The PJM Interconnection’s failure to buy enough capacity to meet its reliability target in its most recent auction raised alarms among Federal Energy Regulatory Commission members at the agency’s open meeting Thursday.
“It's very concerning,” FERC Chairman Laura Swett said. “These market results suggest that we have to act to ensure that new supply is available to interconnect to PJM quickly enough to meet historically surging demand.”
PJM on Wednesday said it procured about 145,780 MW in its latest capacity auction, about 6,625 MW below the grid operator’s 20% installed reserve margin target — an estimate of how much capacity is needed to prevent more than one unexpected power outage every 10 years. It failed to meet its reserve margin while also setting record-high prices for the third auction in a row.
Several factors could close that shortfall by the time the auction’s capacity year starts on June 1, 2027, according to PJM. Its demand forecast for the auction was based on a load forecast issued in January.

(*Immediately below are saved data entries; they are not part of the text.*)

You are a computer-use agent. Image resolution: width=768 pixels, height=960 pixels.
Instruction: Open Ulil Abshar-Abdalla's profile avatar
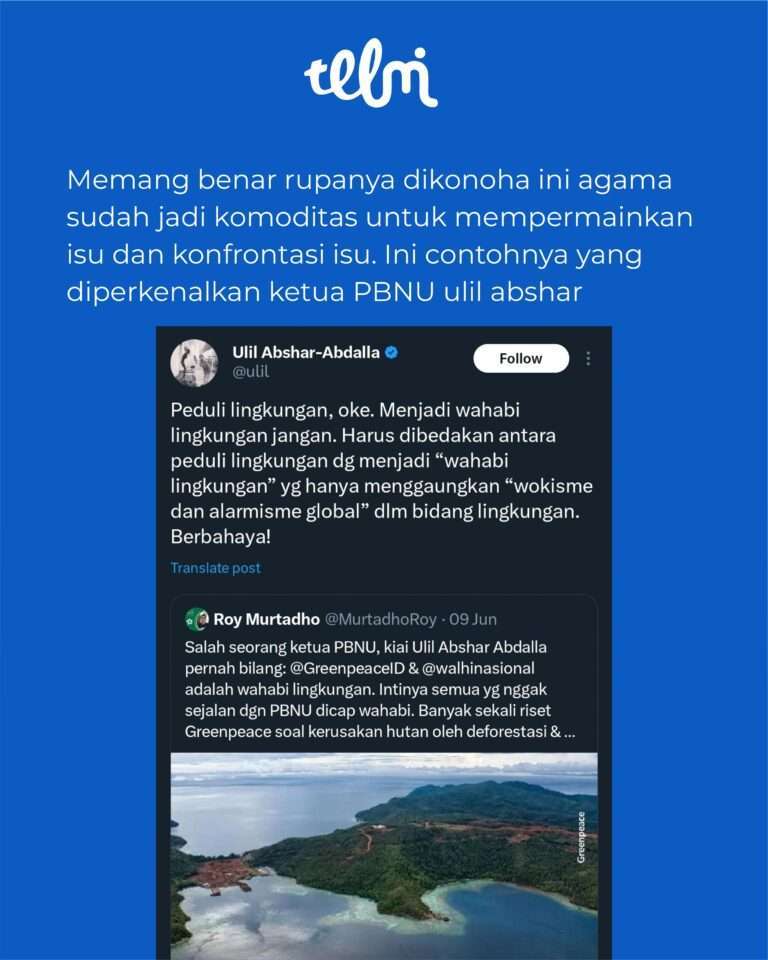coord(194,363)
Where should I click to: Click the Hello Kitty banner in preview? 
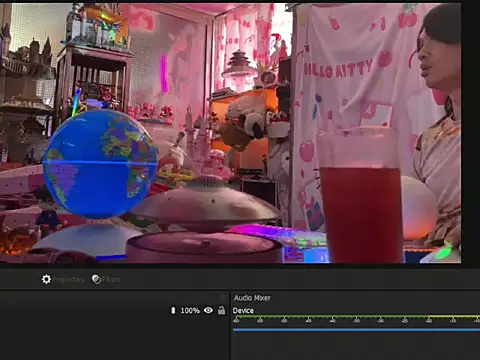338,69
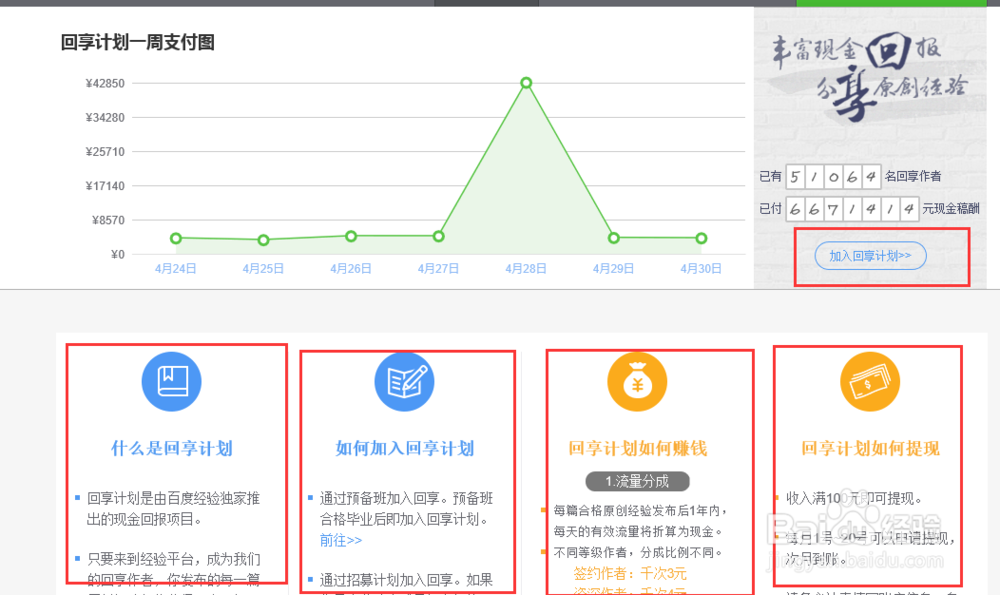Open the 什么是回享计划 card heading
The width and height of the screenshot is (1000, 595).
click(x=172, y=449)
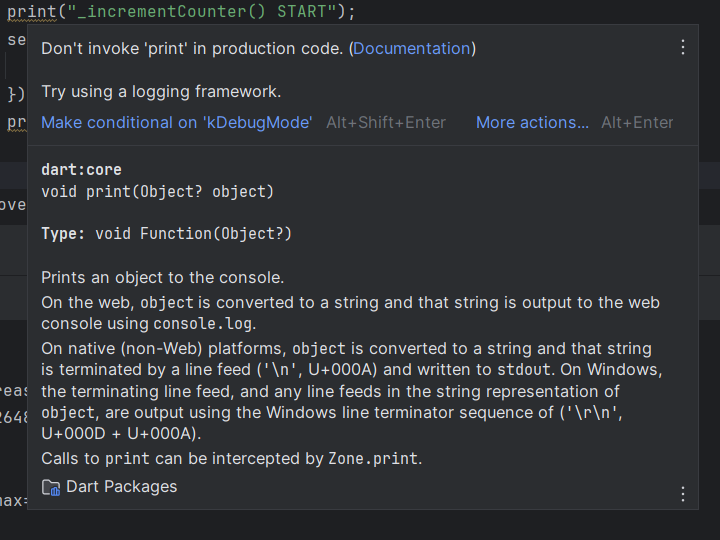This screenshot has height=540, width=720.
Task: Click the Alt+Shift+Enter shortcut hint
Action: pos(386,122)
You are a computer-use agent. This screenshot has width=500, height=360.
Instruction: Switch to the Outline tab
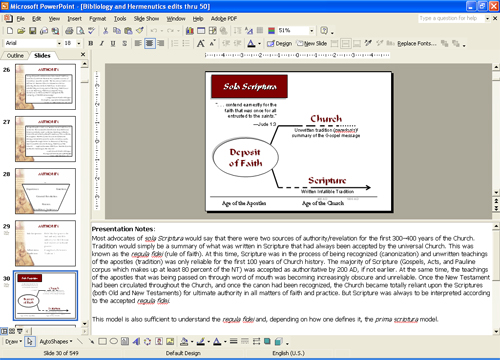15,56

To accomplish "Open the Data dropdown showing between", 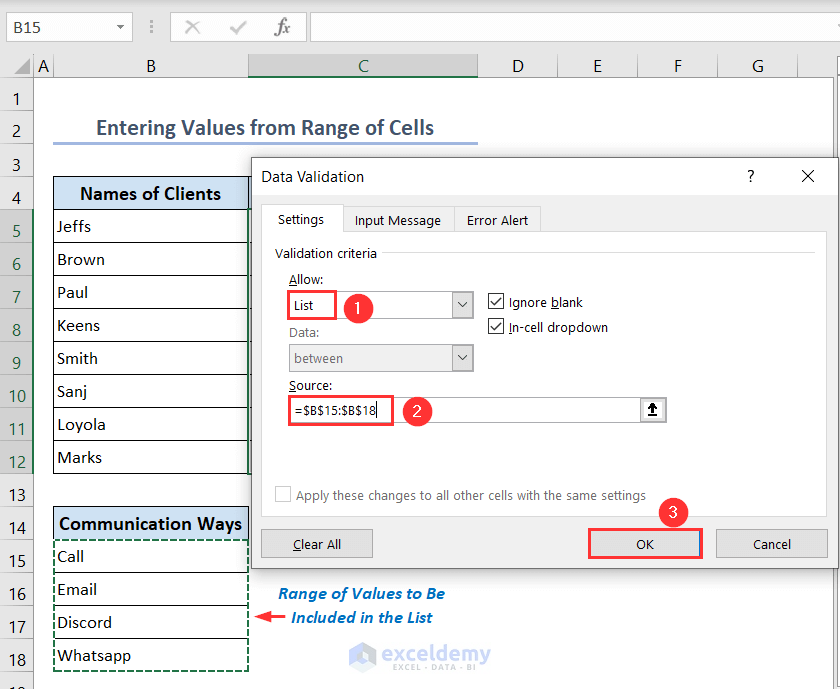I will [x=462, y=358].
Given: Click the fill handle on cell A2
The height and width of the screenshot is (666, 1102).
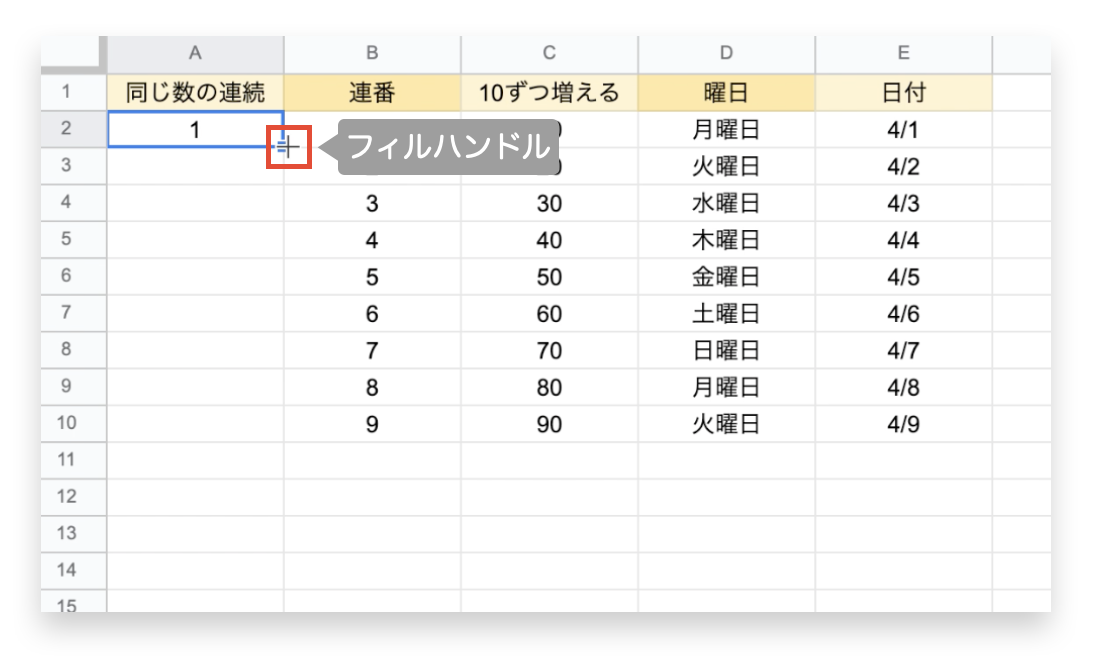Looking at the screenshot, I should 286,146.
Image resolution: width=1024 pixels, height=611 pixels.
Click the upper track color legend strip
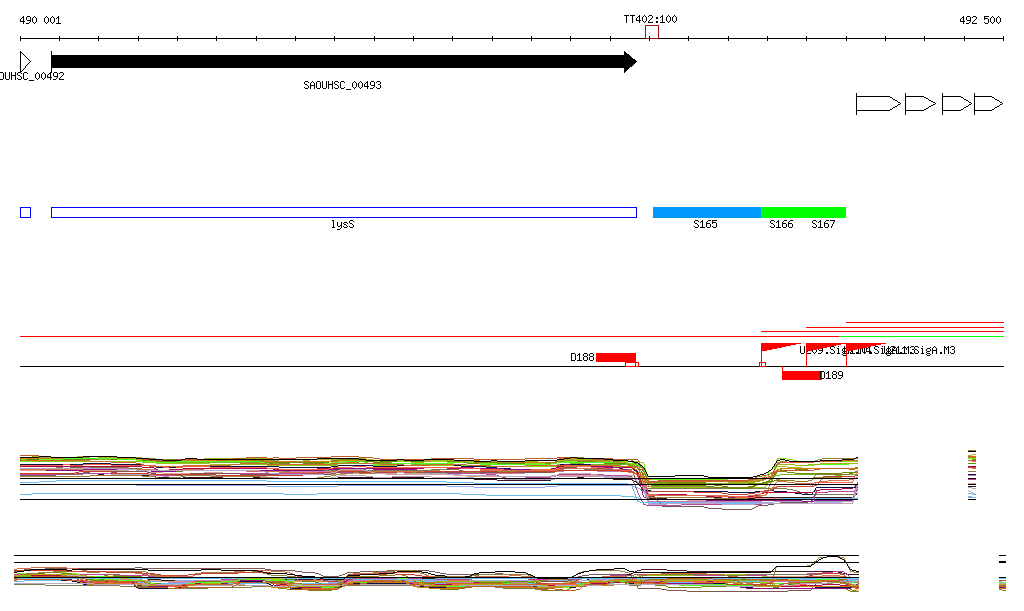coord(971,475)
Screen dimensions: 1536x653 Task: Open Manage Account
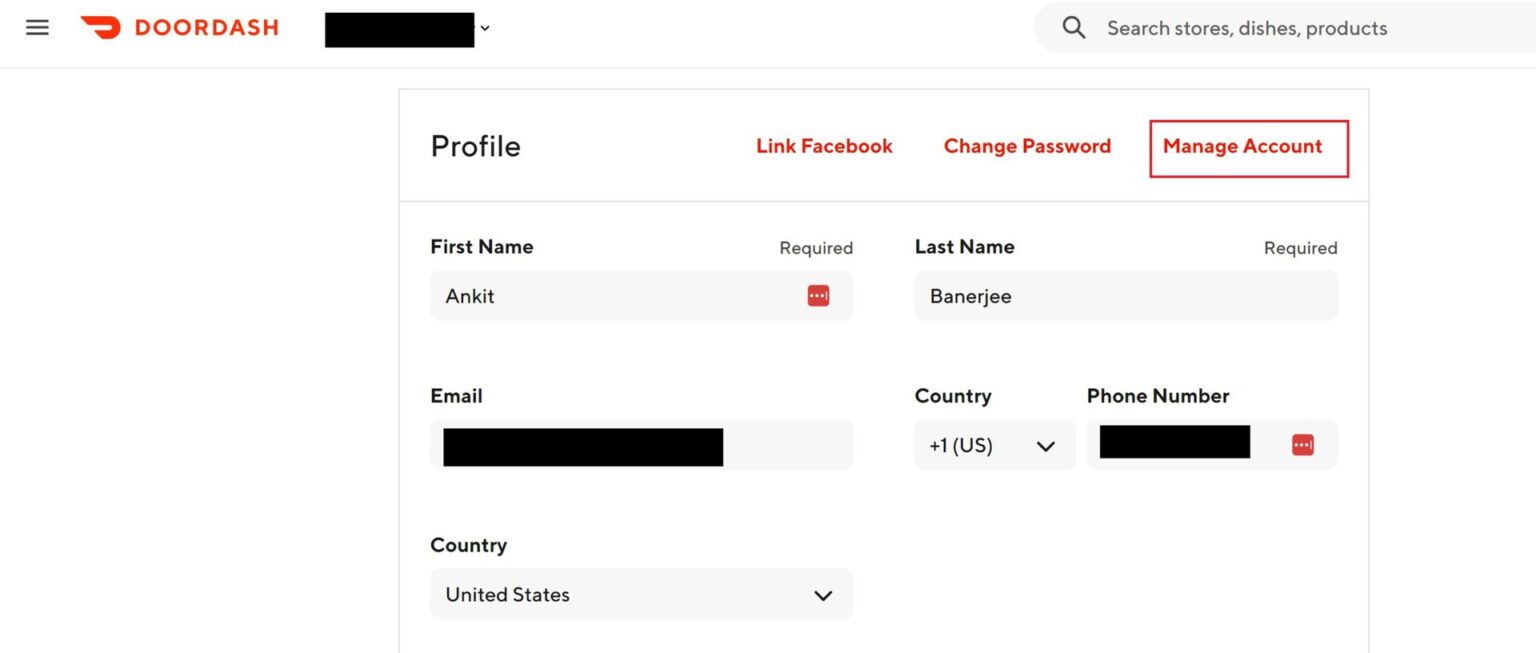[1243, 146]
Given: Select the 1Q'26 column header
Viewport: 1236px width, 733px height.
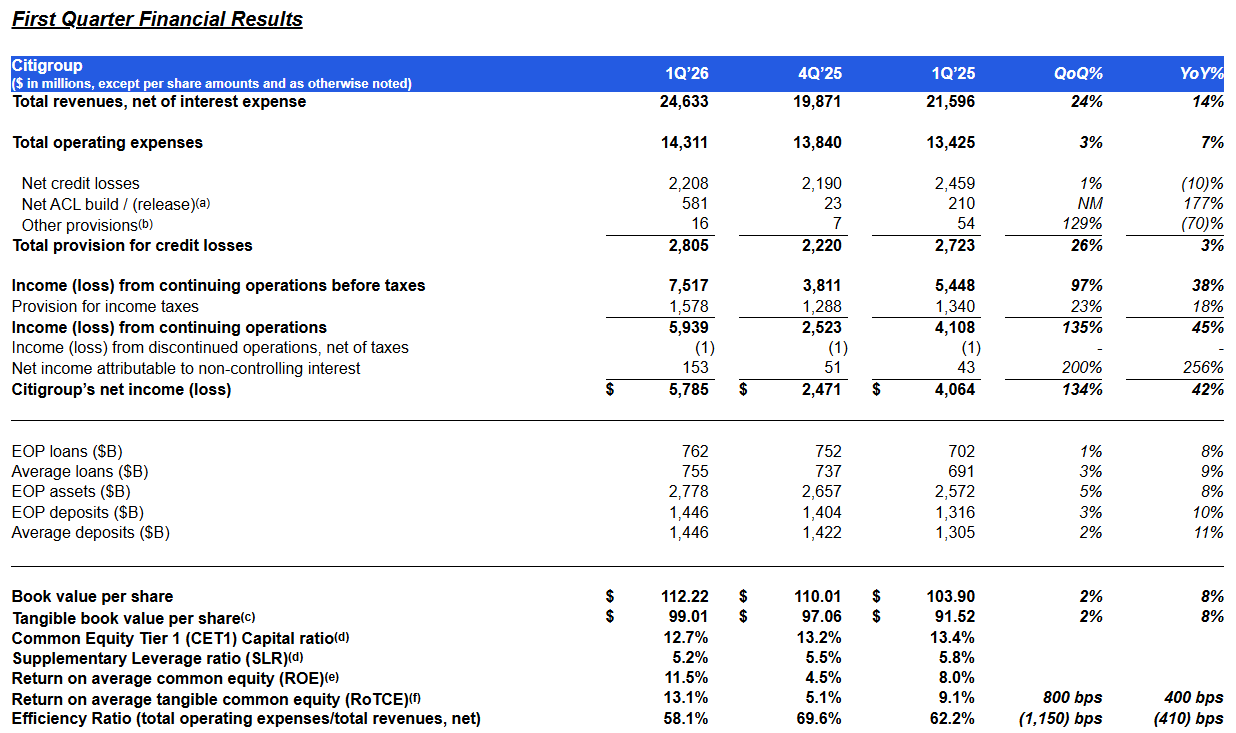Looking at the screenshot, I should tap(686, 74).
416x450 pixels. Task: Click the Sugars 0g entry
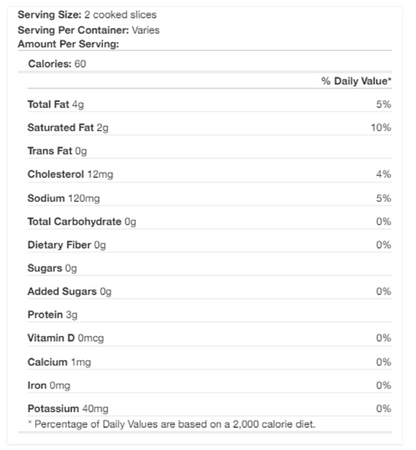click(x=52, y=268)
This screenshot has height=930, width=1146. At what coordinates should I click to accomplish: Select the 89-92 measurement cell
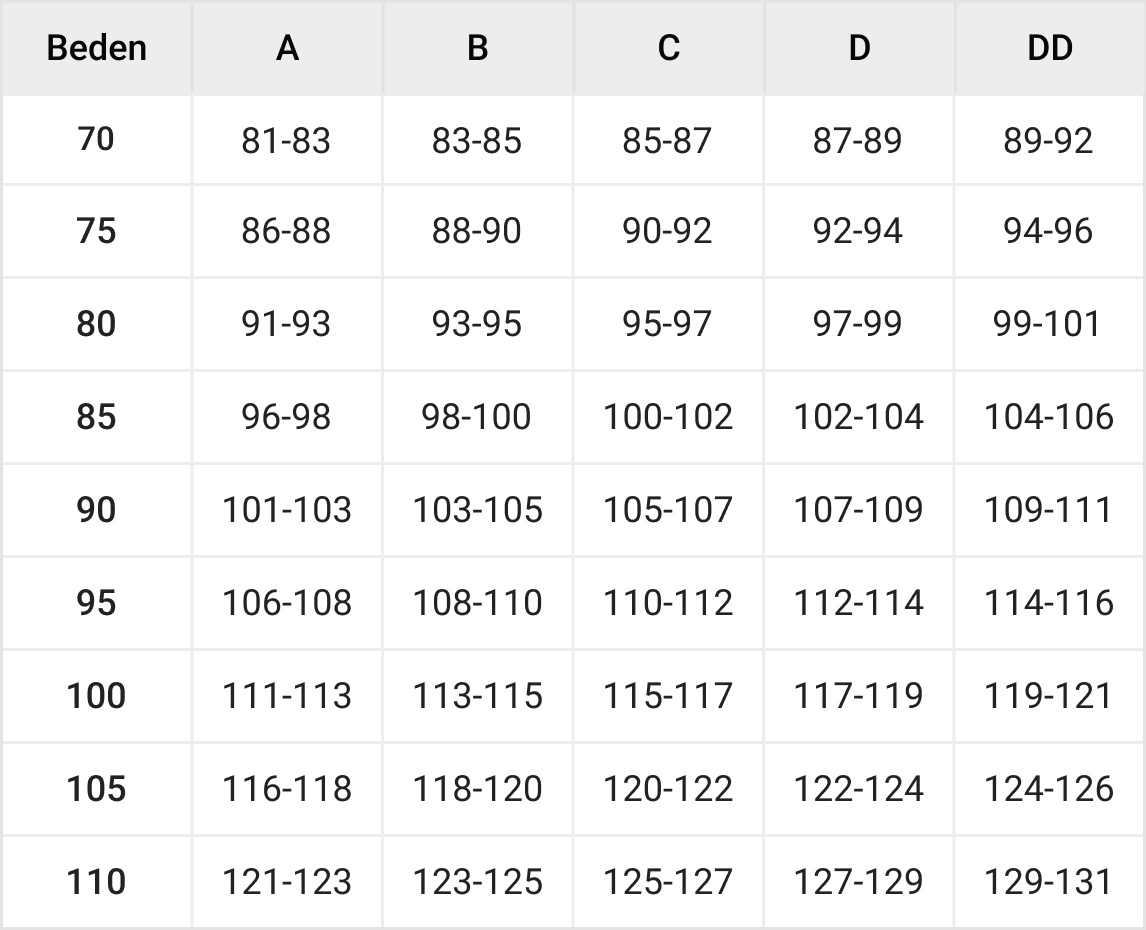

PJM is set to release a new load forecast next month that could be significantly lower, partly based on stricter vetting of potential large loads and a reduced economic outlook, said Stu Bresler, executive vice president for market services and strategy at PJM.
Even so, the failure to acquire enough capacity to meet its reserve margin is “unacceptable,” according to FERC Commissioner David Rosner.
“We need PJM to file, without further delay, meaningful changes to its rules to overcome the interconnection and financing barriers to building new generation to close the resource adequacy gap before the end of this decade,” Rosner said.
PJM’s shortfall could be filled by building more power plants, Rosner noted.
“We should be able to build five or six new large power plants in the next few years in PJM, and it's really troubling that we can't,” he said. PJM’s capacity auction drew 774 MW of new generation and power plant uprates for the delivery year that starts Jume 1, 2027.
In a decision on PJM’s colocation rules FERC issued Thursday, the agency gave the grid operator until Jan. 19 to file a report on the status of proposals that were considered in the grid operator’s Critical Issue Fast Path stakeholder process on integrating large loads, including the status of the grid operator’s expedited interconnection process for shovel-ready generation projects.
“The informational report also must identify specifically which of these initiatives would support the addition, on an expedited basis, of new generation that is sufficient to serve large loads, like data centers, while meeting PJM’s near-term system resource adequacy needs,” FERC said.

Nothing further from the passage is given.